В сцене воскрешения кота Бегемота во время облавы «нехорошей» квартиры данный мотив травестируется Булгаковым, обыгрывается пародийно: роль живой воды исполняет глоток бензина. «И, воспользовавшись замешательством, он приложился к круглому отверстию в примусе и напился бензину» [1, с.443].

Функции образа воды в виде ручья, речки мотивированы его ролью в мифопоэтической традиции, где этот образ символизирует границу между миром реальным и инобытием.

Таким образом, мы приходим к выводу, что мотив воды в произведении М.А. Булгакова – это символ, расположенный на пересечении различных планов романной действительности и соотносящийся по большей части с образами демоническими, скрепляющими структуру «Мастера и Маргариты». Символ этот, введённый в роман в традиционном виде (очищающее купание Ивана Бездомного, речка как граница миров), одновременно и травестируется (как в случае с глотком бензина), и осложняется (убивает и воскрешает героев фалернское  вино необычного цвета).

Итак, благодаря использованию целого ряда символов, создаётся парадигма, восходящая к мифопоэтическому сознанию, отражающая  предельно обобщающий характер мифа. Это даёт возможность исследовать образы и мотивы романа М.А. Булгакова в мифопоэтическом аспекте, без учёта которого понимание «Мастера и Маргариты» невозможно.

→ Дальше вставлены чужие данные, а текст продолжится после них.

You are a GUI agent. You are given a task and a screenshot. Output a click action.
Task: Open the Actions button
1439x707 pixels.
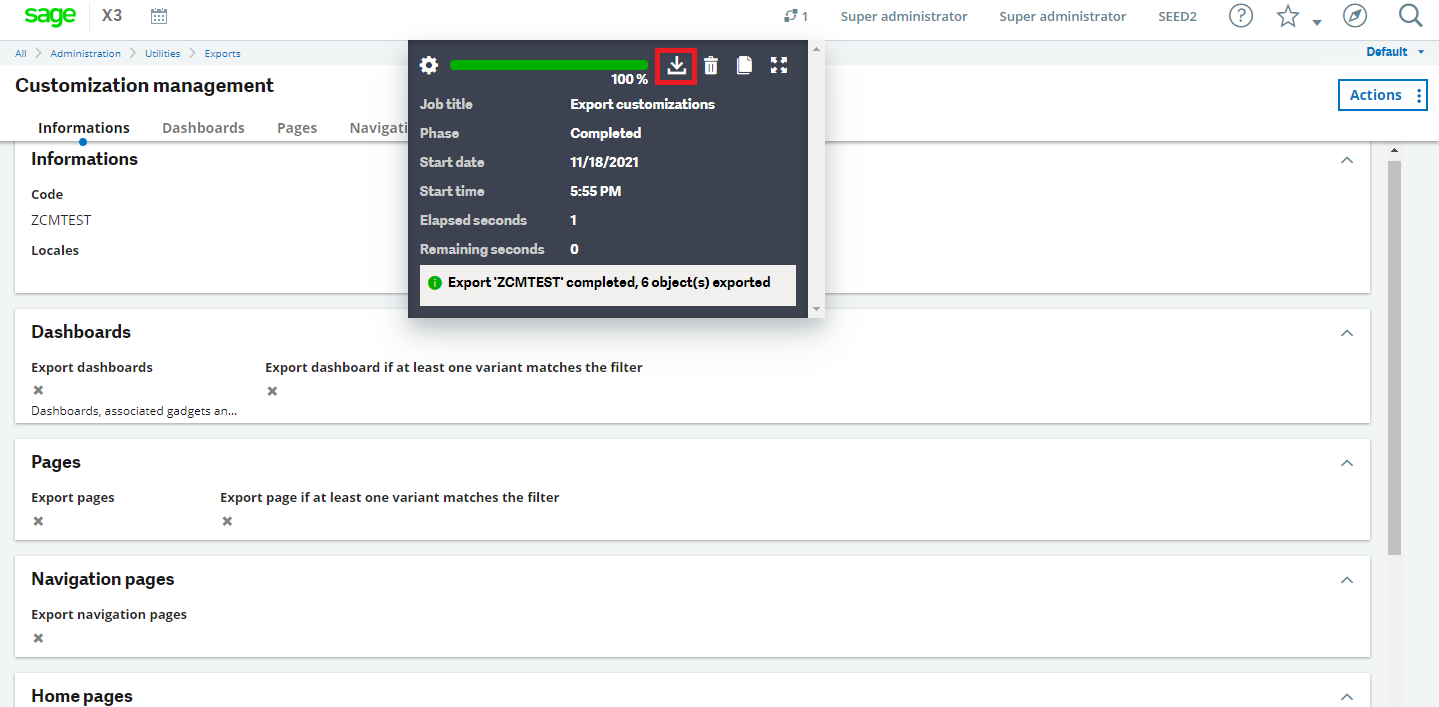[x=1381, y=94]
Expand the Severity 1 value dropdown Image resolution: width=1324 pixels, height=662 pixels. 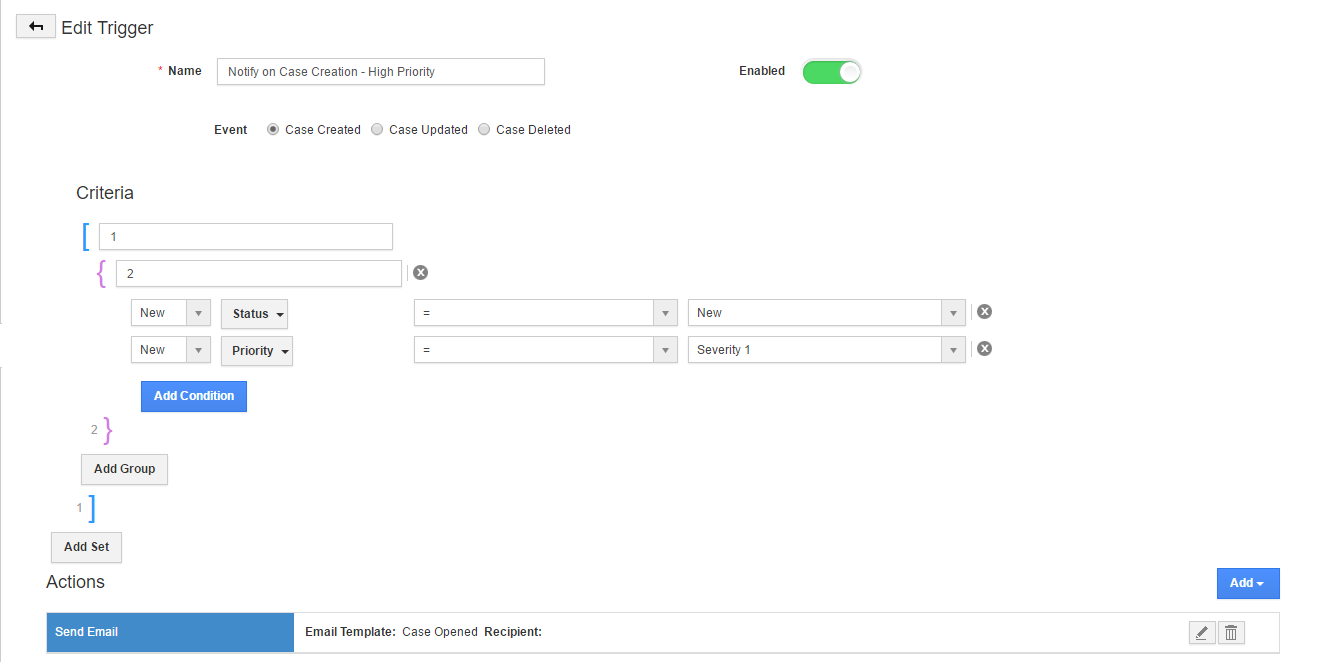[x=953, y=350]
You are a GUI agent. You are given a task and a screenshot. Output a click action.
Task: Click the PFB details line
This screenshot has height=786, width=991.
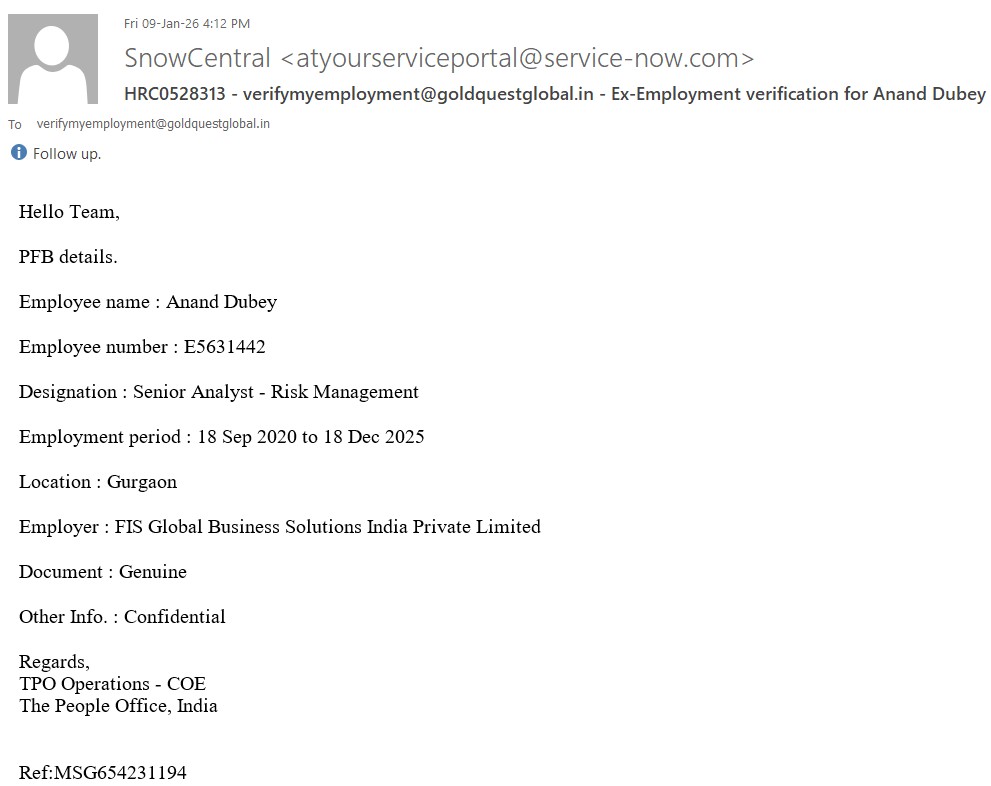click(x=68, y=257)
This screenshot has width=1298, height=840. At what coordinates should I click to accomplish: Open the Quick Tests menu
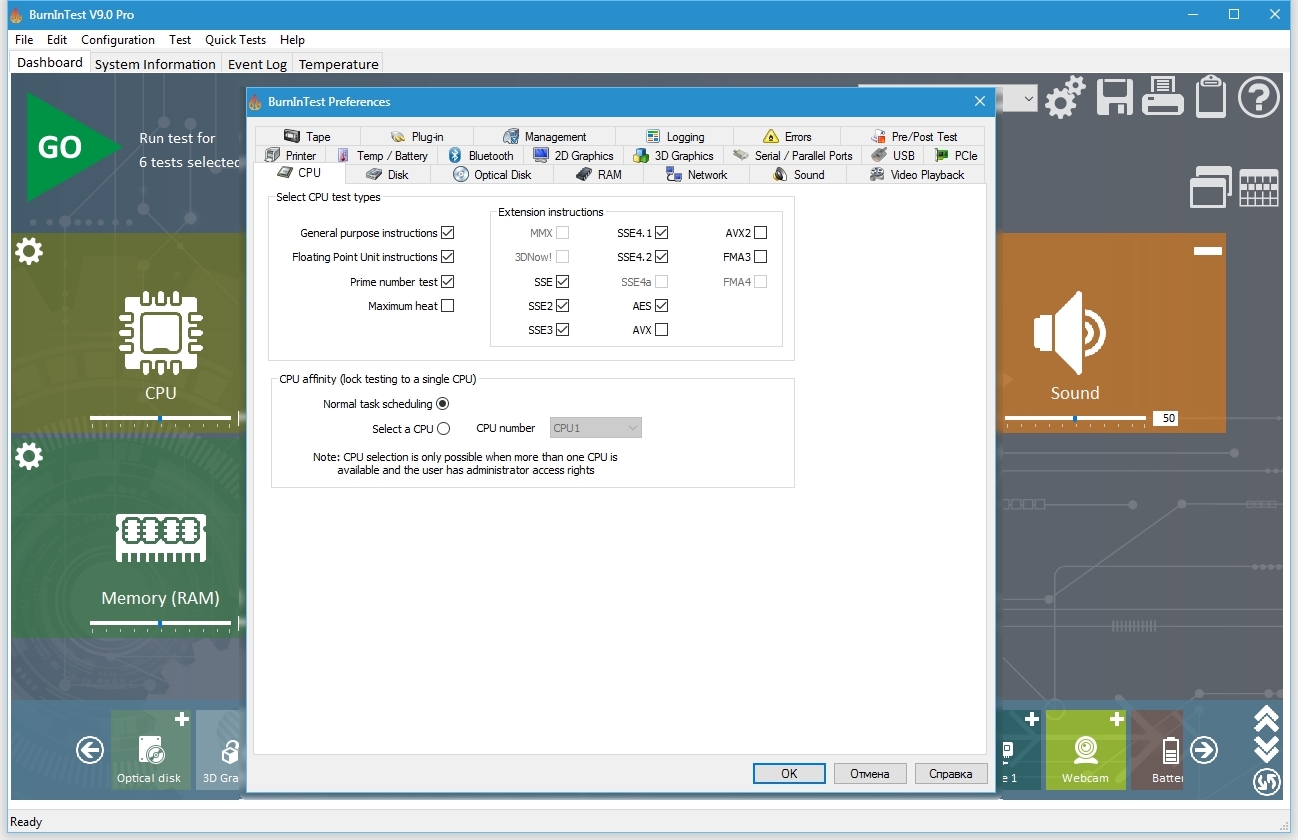tap(235, 40)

Сама «жанровая ситуация» романа связана с обращением к архетипам и обуславливается кризисным состоянием мира и человека, отражая духовные искания Булгакова.

Библиография

1. Булгаков М.А. Собрание соч.: в 8 т. Т.6: Мастер и Маргарита / М.А.Булгаков; вст. ст. и комм. В.В.Петелина. – М.: ЗАО Центрполиграф, 2010. - С. 123 - 481.

2. Белобровцева И., Кульюс С. Роман М. Булгакова «Мастер и Маргарита». Комментарий / И. Белобровцева, С. Кульюс. – М.: Книжный клуб 36.6, 2007. – 496 с.

3. Мелетинский Е. Поэтика мифа / Е. Мелетинский - М.: Наука, 1976. – 406с.

4. Сазонова Л.И., Робинсон М.А.Миф о дьяволе в романе М.А. Булгакова "Мастер и Маргарита" / Л.И.Сазонова,  М.А.Робинсон  // Труды Отдела древнерусской литературы / Российская академия наук. Институт русской литературы (Пушкинский Дом)— СПб.: Дмитрий Буланин, 1996. — Т. 50. - С.763-784.

5.Слухай Н.В. Лингвистика сферы сакрального: русская культурно-языковая традиция (введение). – URL:www.tree-and-leaf.ardalibrary.net/articles/myth/ling_sakr.rtf. Дата обращения: 12.09.2010.

6. Топоров В.Н. Пространство и текст / В.Н. Топоров  // Текст: семантика и структура / Отв. редактор Т. В. Цивьян. -  М.: Наука, 1983. – С.227 -284.

7. Элиаде М. Миф о вечном возвращении. Архетипы и повторяемость: пер. с фр. / М. Элиаде. – СПб.: Алетейя, 1998. – 250 с.